Folha de S. Paulo
Independência do Judiciário garantiu prisão de líder autoritário
populista condenado
Medida não é suficiente para mudar condições que permitiram sua
chegada ao poder
Jair
Bolsonaro é o primeiro dos grandes líderes da leva de
autoritários populistas do século 21 a ser
preso por atentar contra a democracia. Seus aliados
internacionais seguem não apenas livres, mas firmes.
Nos Estados
Unidos, Donald Trump voltou
à Presidência antes que o julgamento de seus processos atrapalhasse seus planos
eleitorais. Na Hungria, Viktor Orbán se
prepara para uma difícil eleição, mas os 15 anos que acumula no poder podem ser
um trunfo para garantir sua permanência como primeiro-ministro.
Enquanto isso, Bolsonaro passará seus dias, ao que parece, em
uma sala da
Superintendência da Polícia
Federal em Brasília.
Cabe perguntar: por que o ex-presidente teve um destino diferente dos seus
pares?
Em primeiro lugar, a manutenção de uma Suprema Corte independente foi fundamental para fazer valer a lei e punir a ameaça democrática. Cientistas políticos que estudam a qualidade das democracias costumam identificar o Judiciário como o último bastião frente aos avanços de um autocrata.
Não foi, claro, por falta de tentativas. Bolsonaro e aliados
falharam em levar para frente no Congresso a pauta do impeachment dos
ministros do STF (Supremo
Tribunal Federal). Antes do segundo turno das eleições de 2022, vale lembrar, o
ex-presidente afirmou que havia recebido projetos para aumentar o número de
ministros da corte e que poderia discutir o tema com o Parlamento após o
pleito.
Bolsonaro, porém, foi derrotado
pelo presidente Lula naquele ano (e não teve apoio da cúpula
militar para uma investida golpista). A cooptação do Judiciário não saiu do
papel. Essa foi outra diferença fundamental que dividiu os destinos do
ex-presidente e de seus aliados globais: Bolsonaro teve um único mandato.
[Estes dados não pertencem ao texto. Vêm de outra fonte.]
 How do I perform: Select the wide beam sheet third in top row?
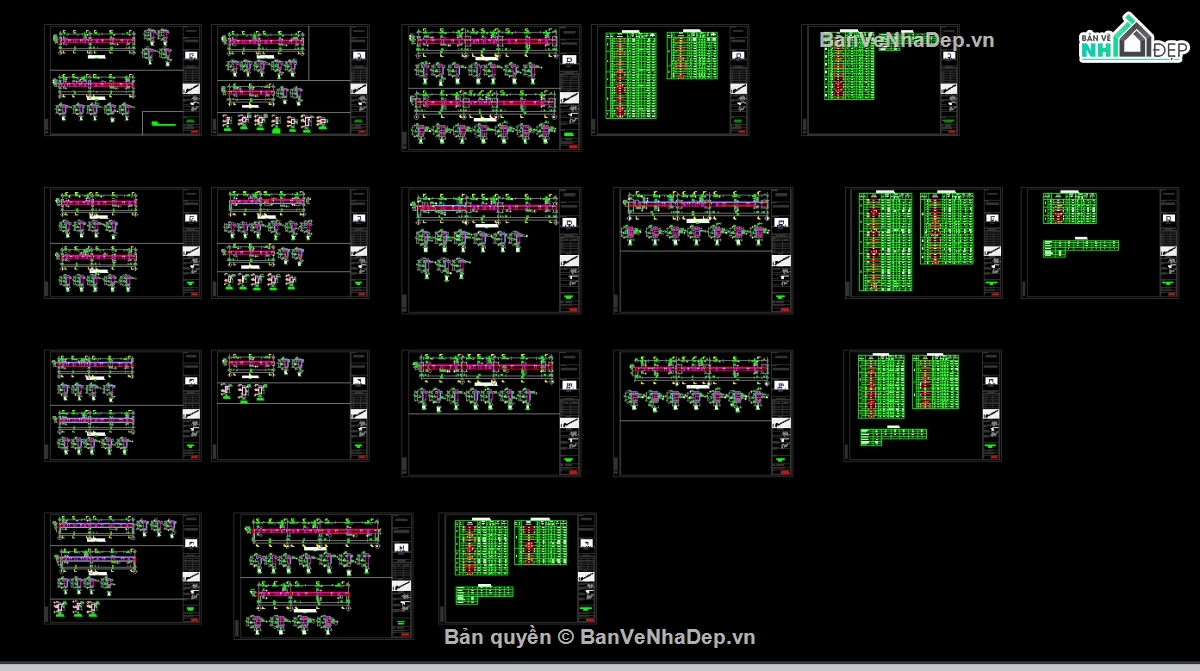coord(492,88)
É consenso entre pesquisadores do tema que líderes que tentam
minar o sistema democrático pelo qual foram eleitos têm muito mais sucesso na
empreitada conforme avançam seus mandatos. Nos primeiros anos, o aspirante a
autocrata prepara o terreno. Depois, com a estrutura pronta (geralmente um
arcabouço legal que possa dar ares de legitimidade às suas ações), passa a
colocar em prática as medidas mais autoritárias.
Assim foi com Trump, que em 2020 não encontrou os 11.780 votos de
que disse precisar no estado da Geórgia para vencer as eleições. Até o pleito
de 2024, foi processado, mas não julgado, por ter tentado encontrá-los de forma
antidemocrática, pressionando o secretário de Estado.
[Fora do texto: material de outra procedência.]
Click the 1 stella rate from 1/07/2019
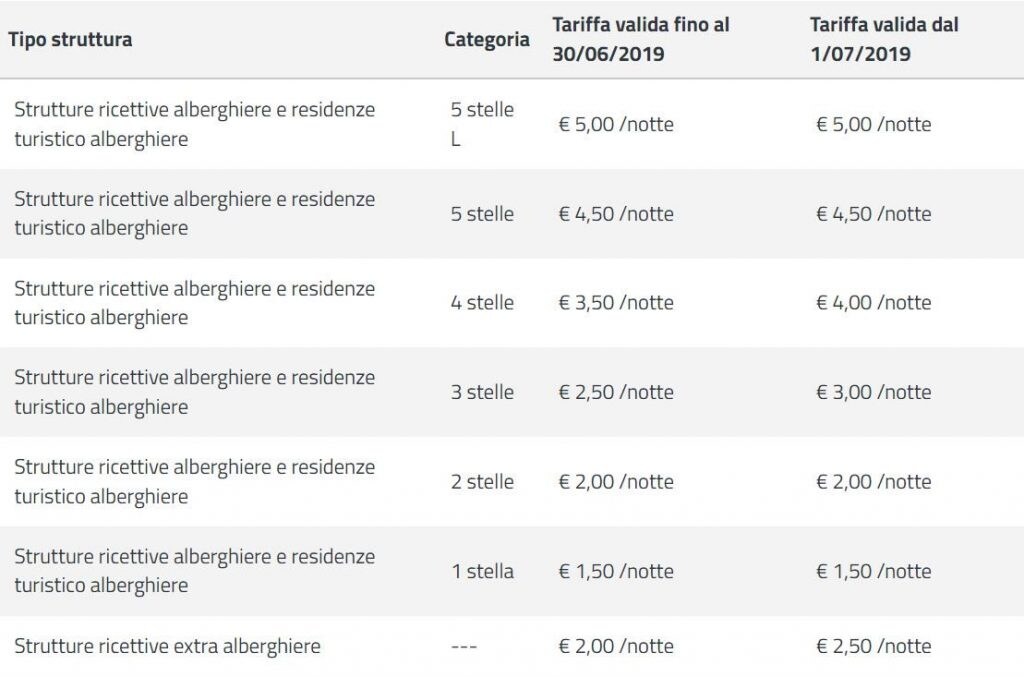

Finalmente, Trump derrotou Kamala Harris e,
de novo na Presidência, tem agido de maneira mais autoritária do que no
primeiro mandato –tentando preencher órgãos públicos de funcionários leais a
ele, desmantelando o Departamento de Justiça, buscando controlar universidades
e escritórios de advocacia e caçando imigrantes sem o devido processo legal.
Também prejudicou os avanços antidemocráticos de Bolsonaro não ter
tido ampla maioria no Congresso. Nesse sentido, o presidencialismo de coalizão
serviu como antídoto contra esses abusos.
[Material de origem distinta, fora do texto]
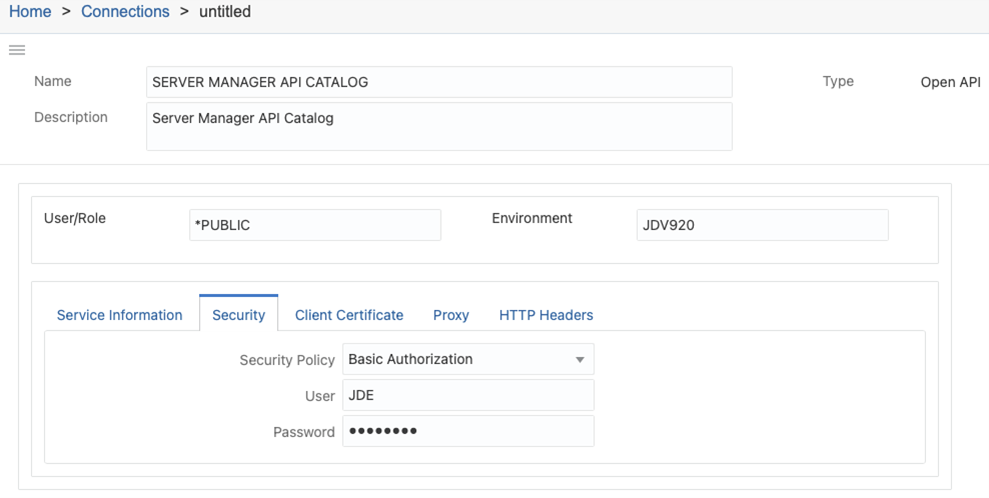Switch to the Service Information tab

[119, 315]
Outros líderes, como Viktor Orbán e Nayib Bukele,
em El Salvador,
tiveram a sorte de chegar ao primeiro mandato com o Parlamento nas mãos. Assim,
o húngaro reescreveu a Constituição, dominou o Judiciário e expulsou
instituições críticas do país. Também com o Congresso, Bukele cooptou o Judiciário
por meio da destituição de ministros (o que permitiu a reeleição, antes
proibida) e, no mandato seguinte, garantiu a possibilidade de se reeleger
indefinidamente.
Por ser inédita nesta nova fase de ascensão populista autoritária,
não se sabe quais efeitos a prisão de Bolsonaro terá sobre a reconstrução da
democracia no país.
Por um lado, pode sinalizar o compromisso das instituições com a
democracia e inibir novos avanços autoritários. Por outro, não é suficiente (e
nem pretende sê-lo) para mudar as condições que permitiram a chegada de
Bolsonaro ao poder — um eleitorado que desconfia das instituições, da política
tradicional e da capacidade do Estado de atender demandas básicas.
A prisão do ex-presidente deixa um vácuo que pode ser aproveitado
por outro político de tendências semelhantes, e as eleições de 2026 estão logo
ali.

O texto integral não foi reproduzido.